'''

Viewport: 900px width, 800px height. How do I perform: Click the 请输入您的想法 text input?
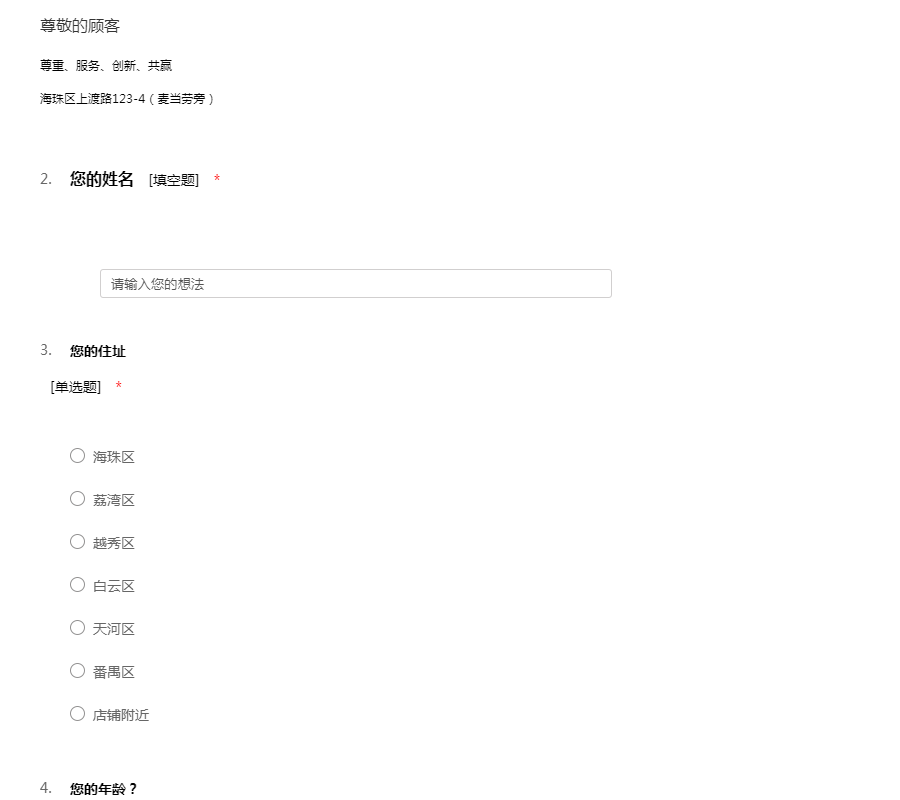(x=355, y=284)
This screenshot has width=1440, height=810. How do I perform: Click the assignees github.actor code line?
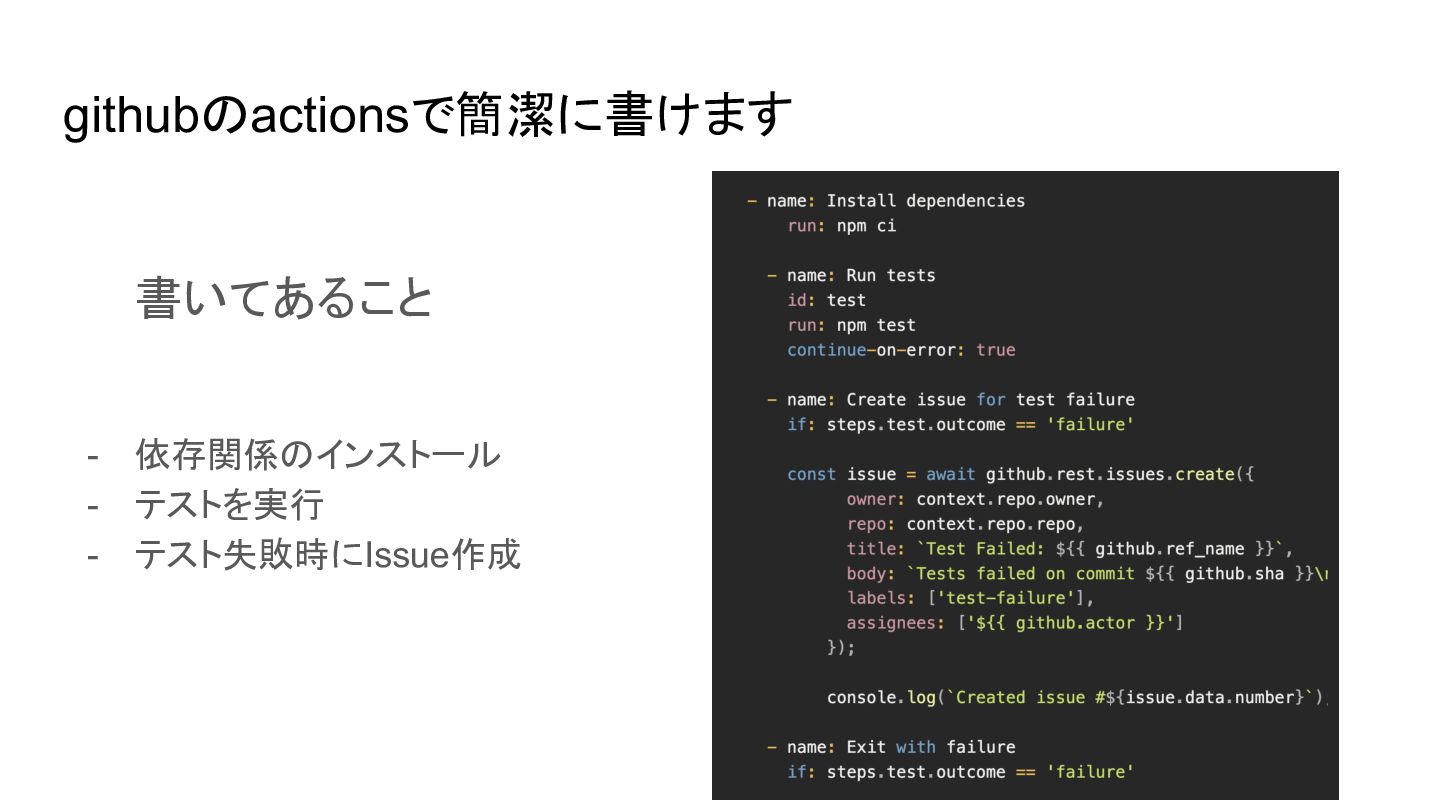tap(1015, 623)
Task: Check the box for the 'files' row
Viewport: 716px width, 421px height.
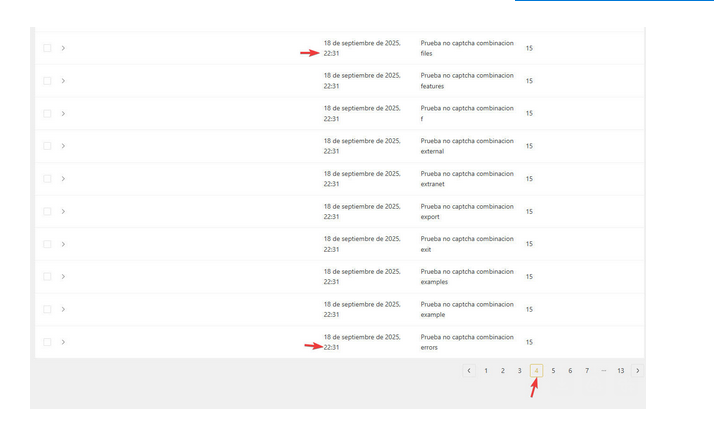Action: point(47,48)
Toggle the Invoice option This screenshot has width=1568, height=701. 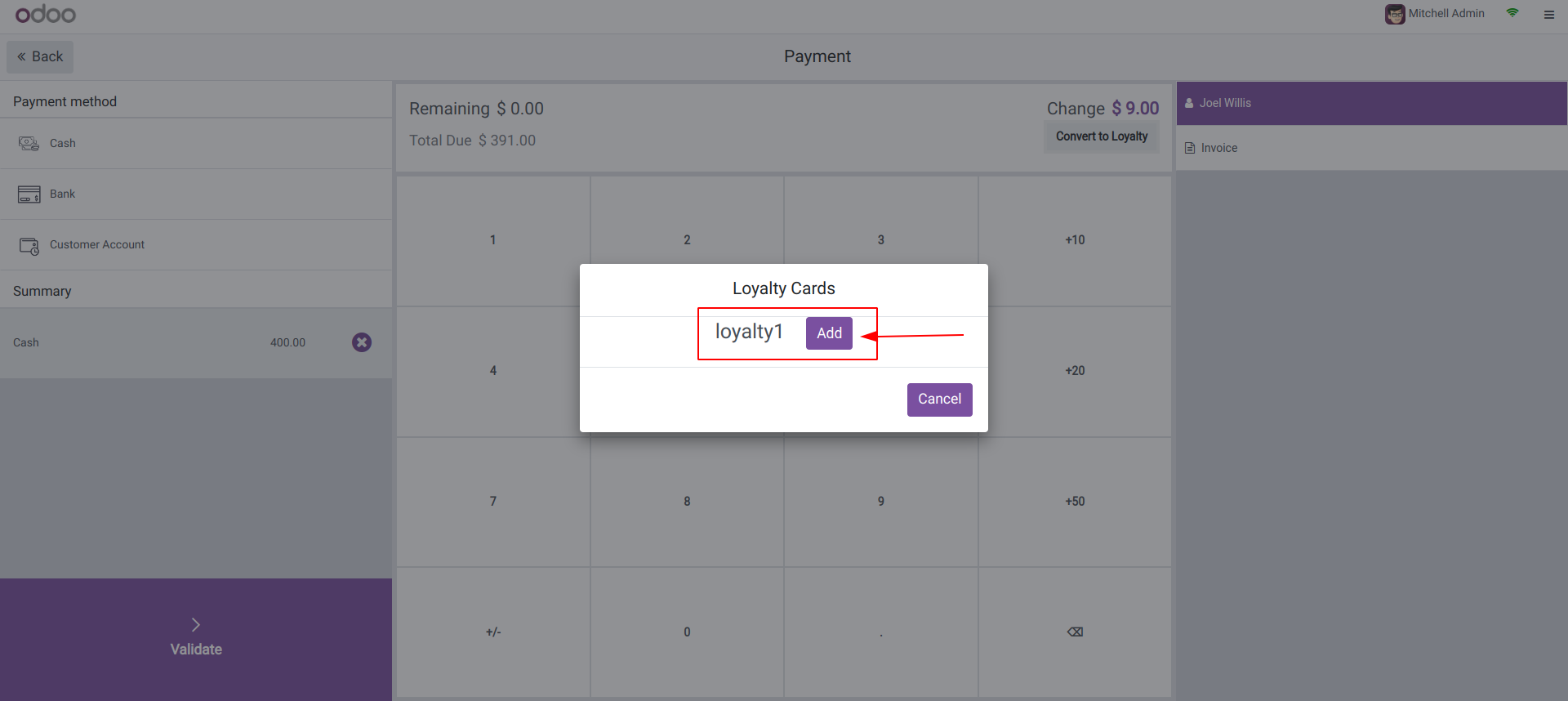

'''

#### DIRECTIONS
Copy out every line of the listing above word for word, leaving out the pictures.

#### WRITTEN ANSWER
Viewport: 900px width, 800px height. How do I perform: Click the 请输入您的想法 text input?
(x=355, y=284)
This screenshot has width=1440, height=810. How do I perform: Click the assignees github.actor code line?
tap(1015, 623)
Task: Check the box for the 'files' row
Viewport: 716px width, 421px height.
Action: point(47,48)
Toggle the Invoice option This screenshot has width=1568, height=701. 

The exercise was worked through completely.